(Collected data entries)
====
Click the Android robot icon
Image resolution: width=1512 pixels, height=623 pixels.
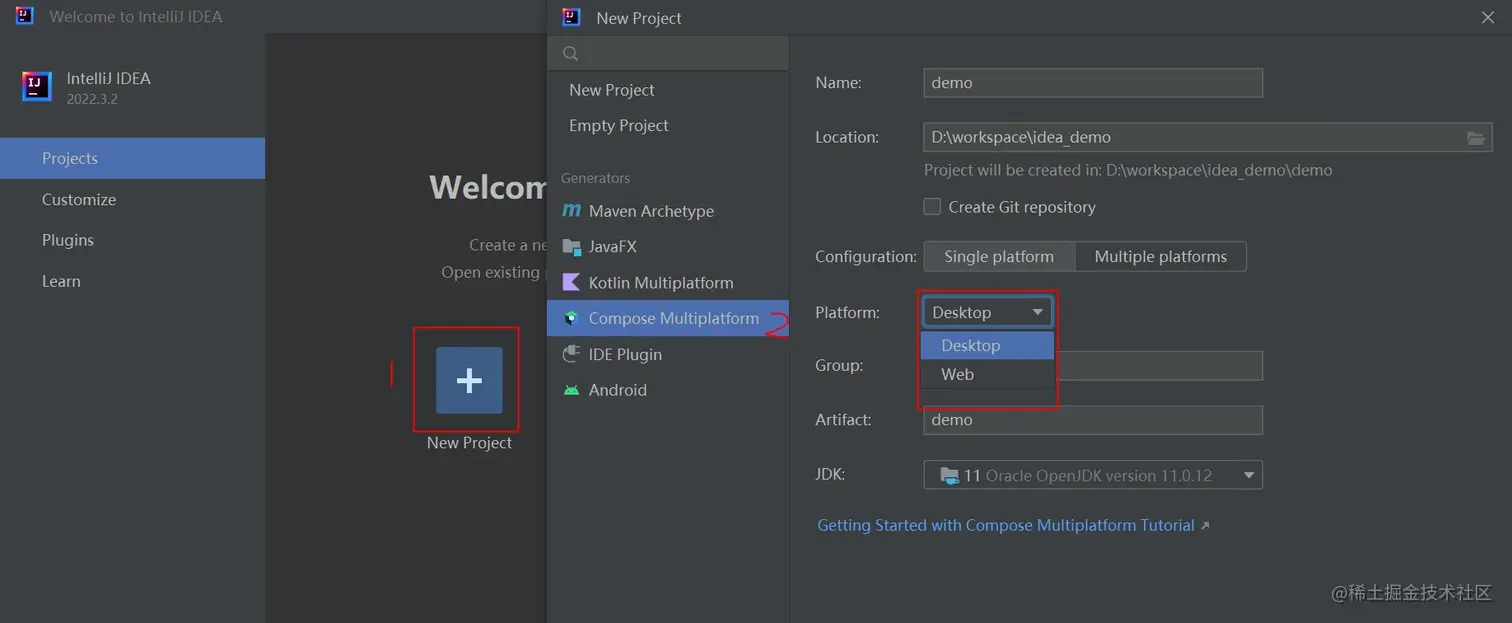[571, 390]
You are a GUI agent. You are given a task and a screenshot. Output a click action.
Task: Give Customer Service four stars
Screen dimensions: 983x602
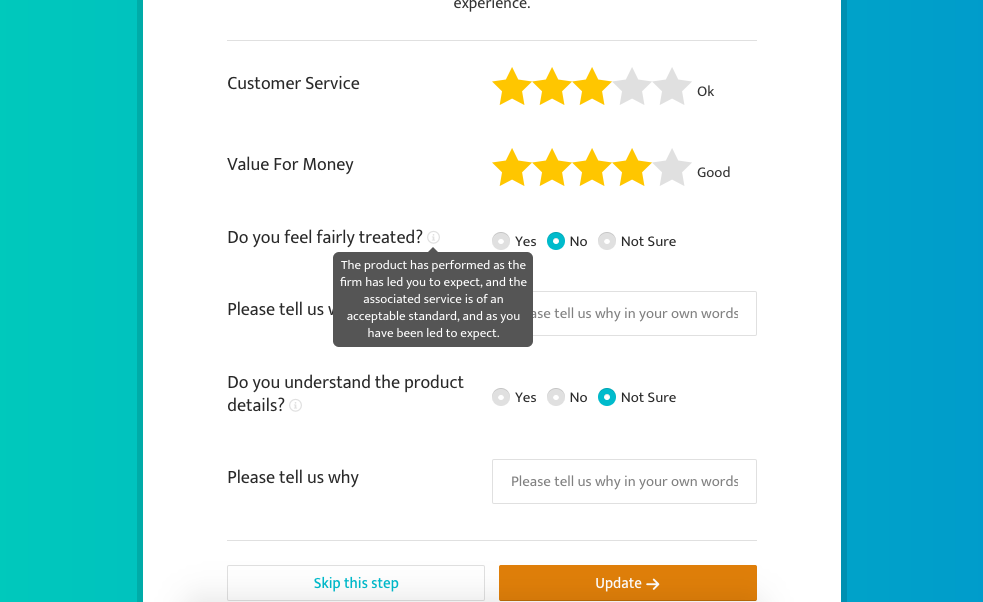(632, 87)
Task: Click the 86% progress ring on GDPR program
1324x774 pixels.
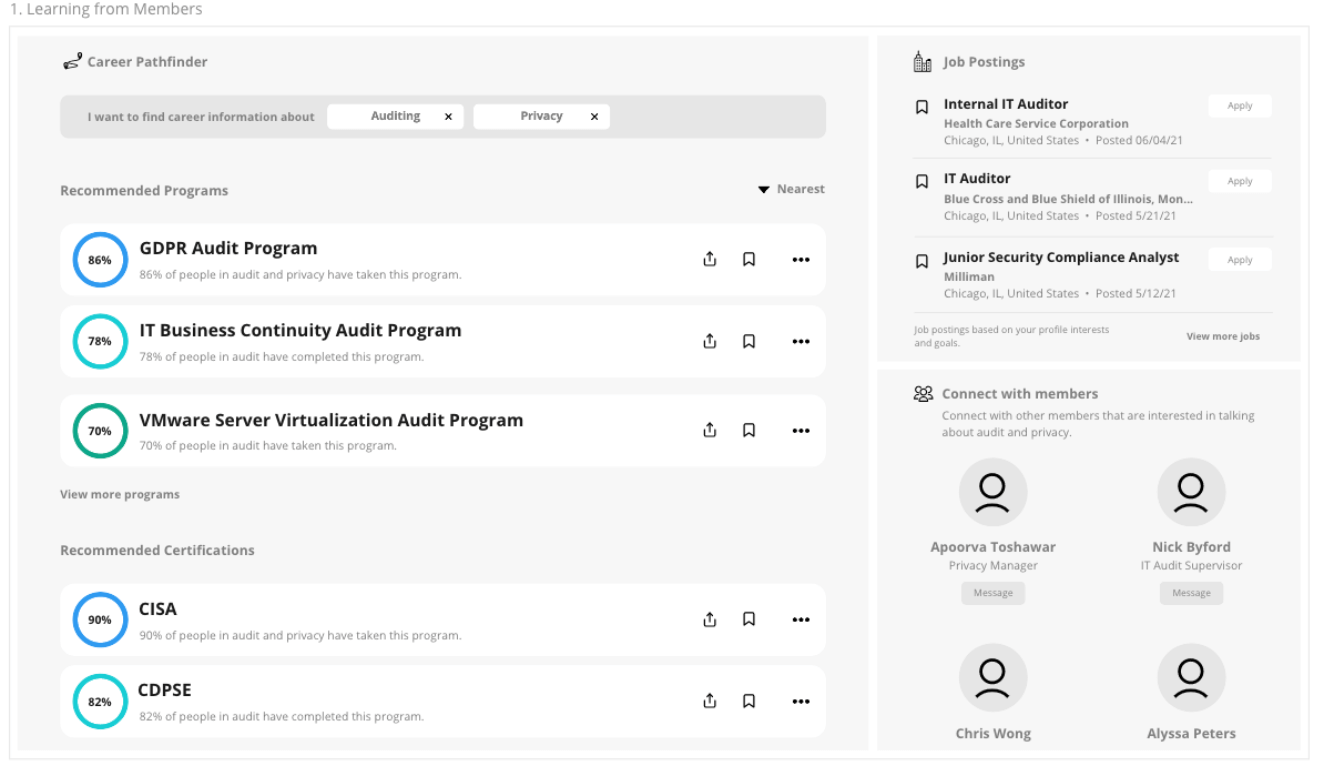Action: [100, 260]
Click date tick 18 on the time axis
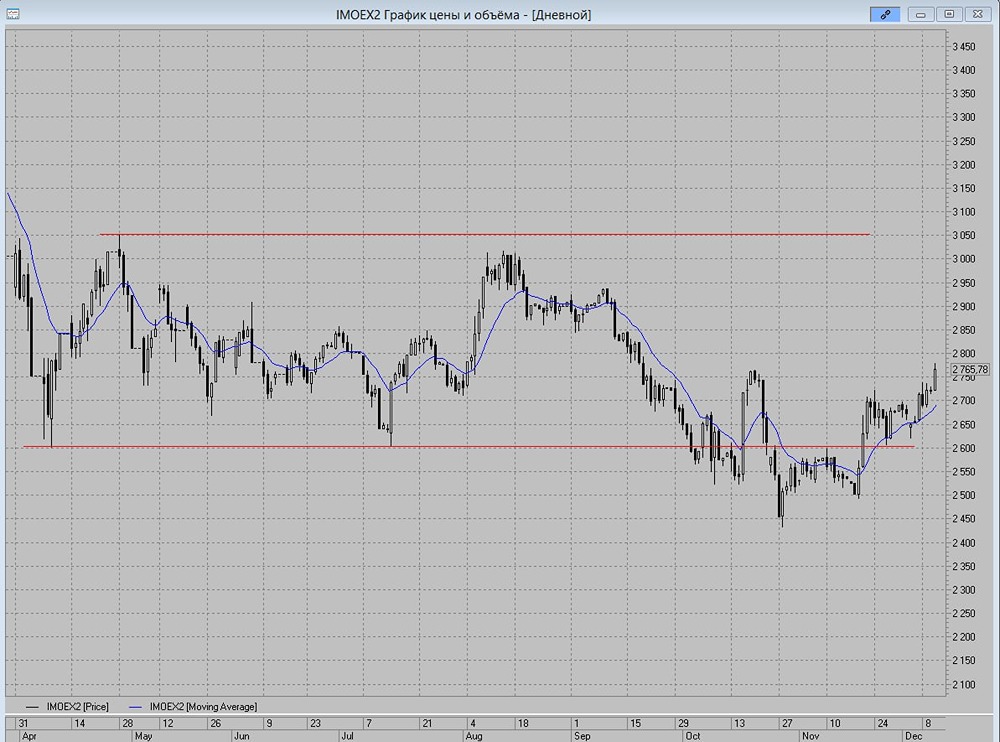The height and width of the screenshot is (742, 1000). point(523,723)
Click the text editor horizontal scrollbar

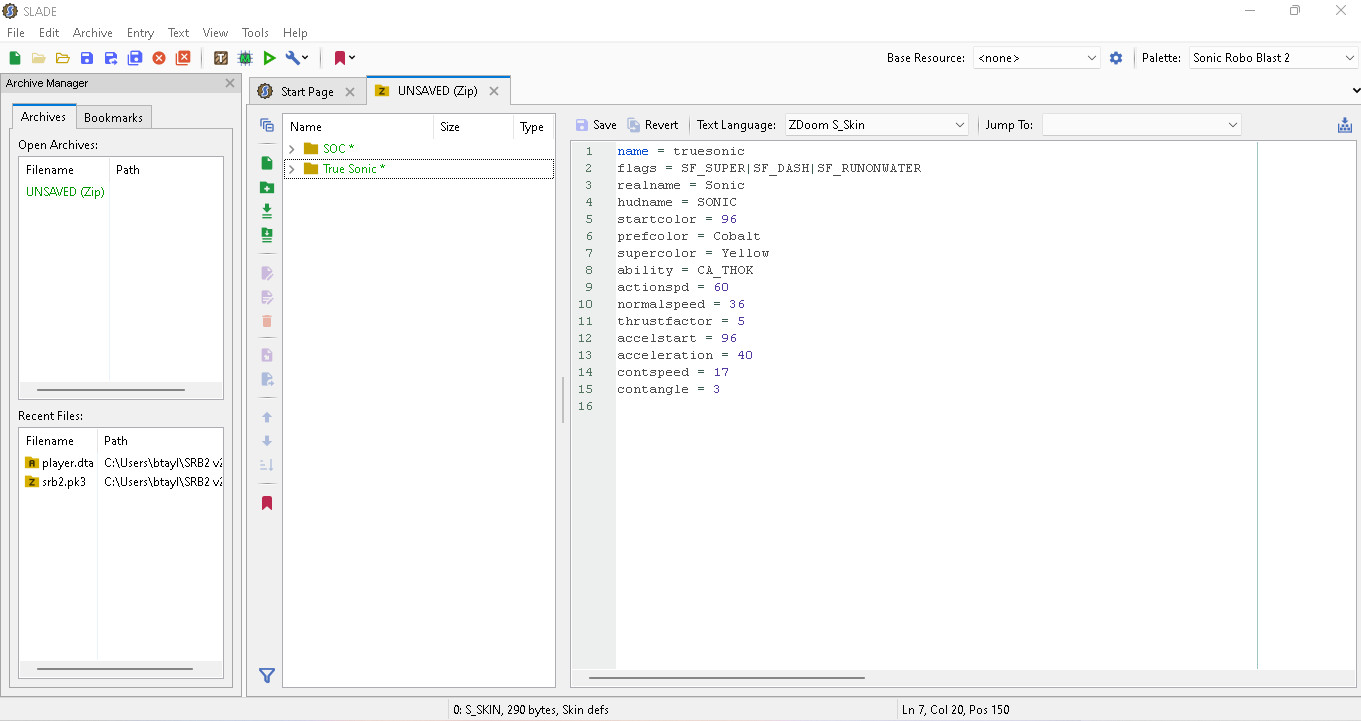tap(726, 678)
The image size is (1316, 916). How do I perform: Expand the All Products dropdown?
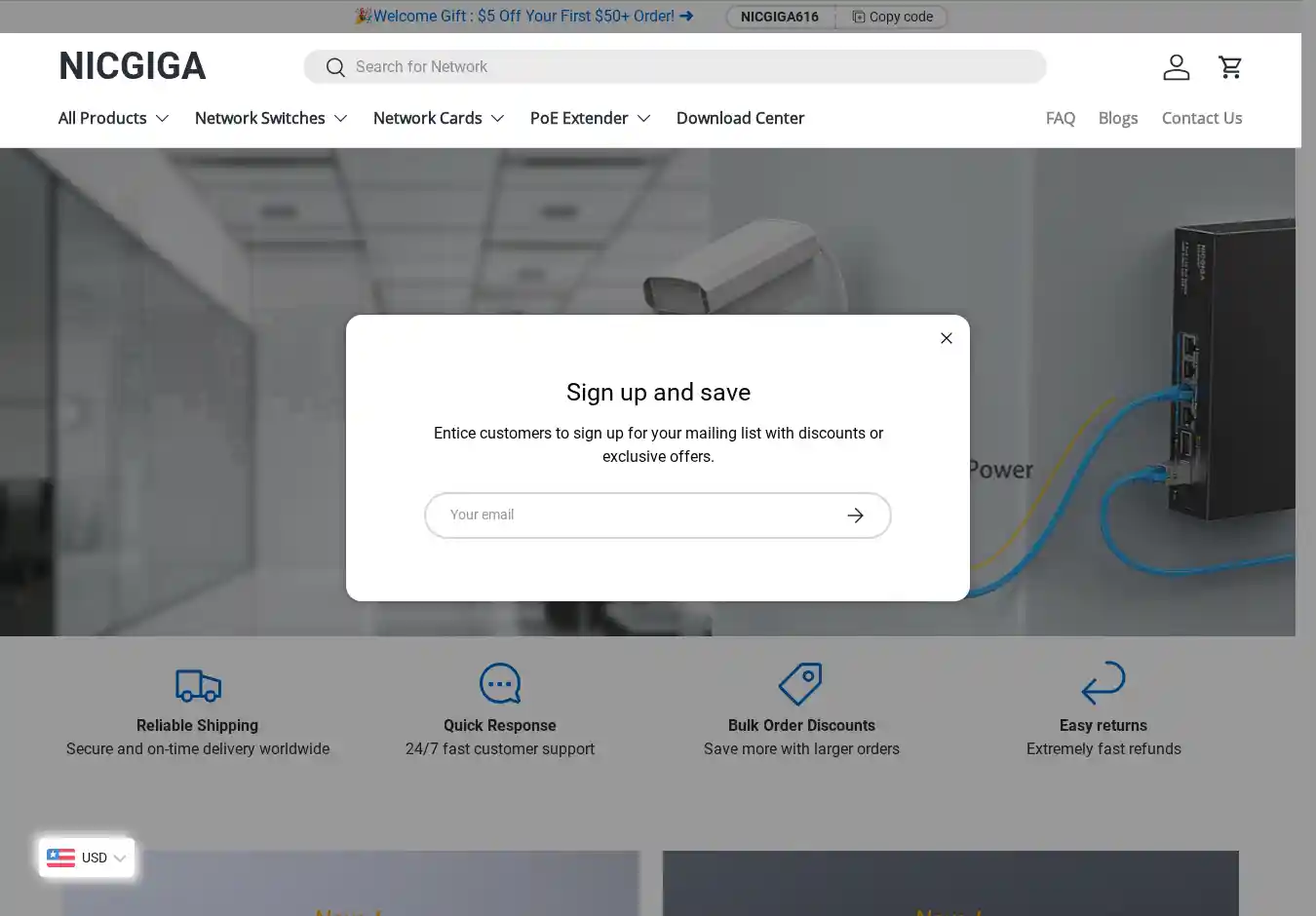pos(113,118)
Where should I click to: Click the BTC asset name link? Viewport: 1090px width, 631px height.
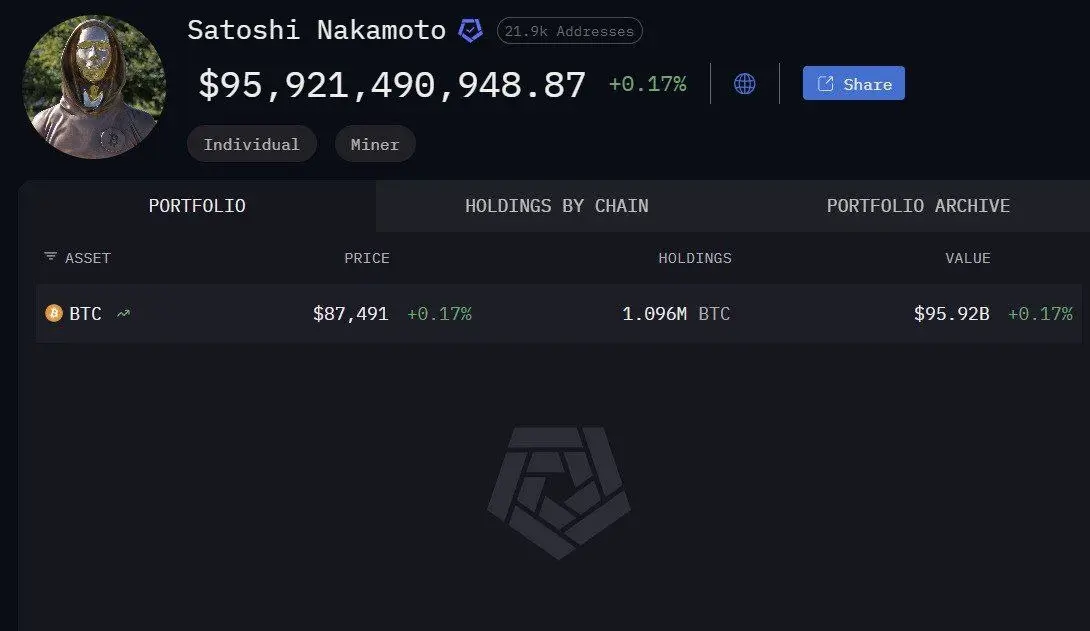[x=86, y=314]
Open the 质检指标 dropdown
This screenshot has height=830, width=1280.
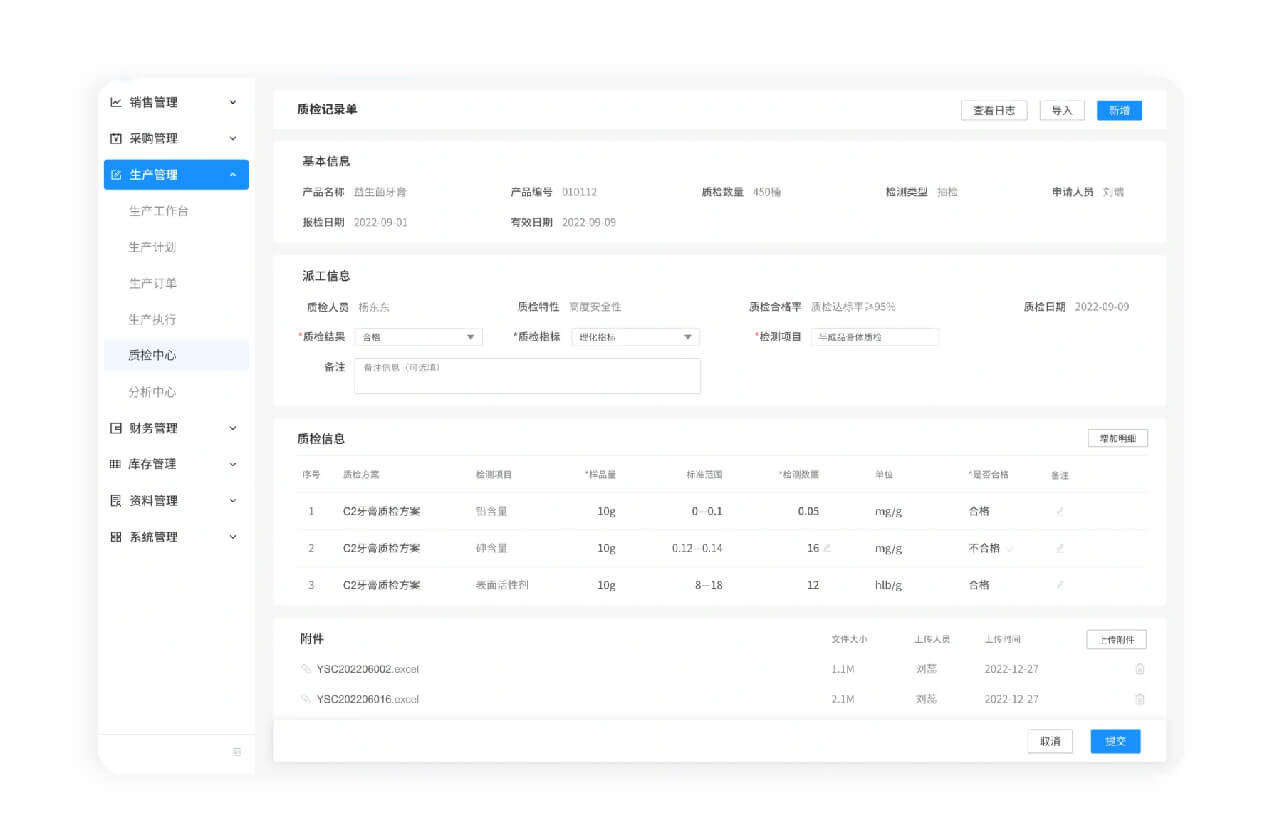pyautogui.click(x=687, y=337)
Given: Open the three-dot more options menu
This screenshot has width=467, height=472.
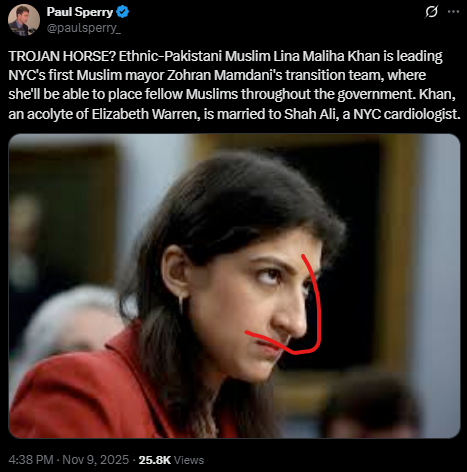Looking at the screenshot, I should pyautogui.click(x=453, y=12).
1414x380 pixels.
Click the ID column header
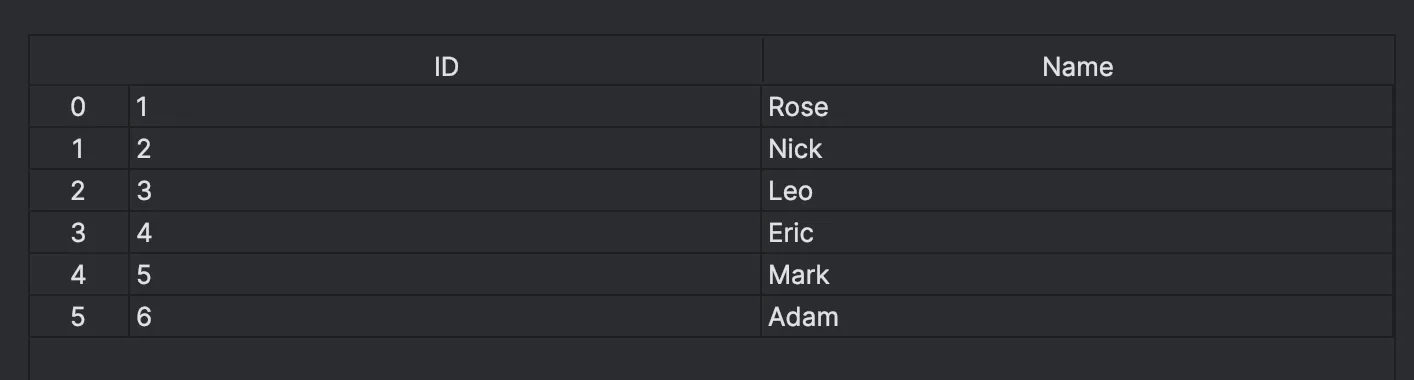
====
Exercise aim
In the records above, which lines hold the string "Open"? Copy each one.

Output below
Open the 质检指标 dropdown
Given: Open the three-dot more options menu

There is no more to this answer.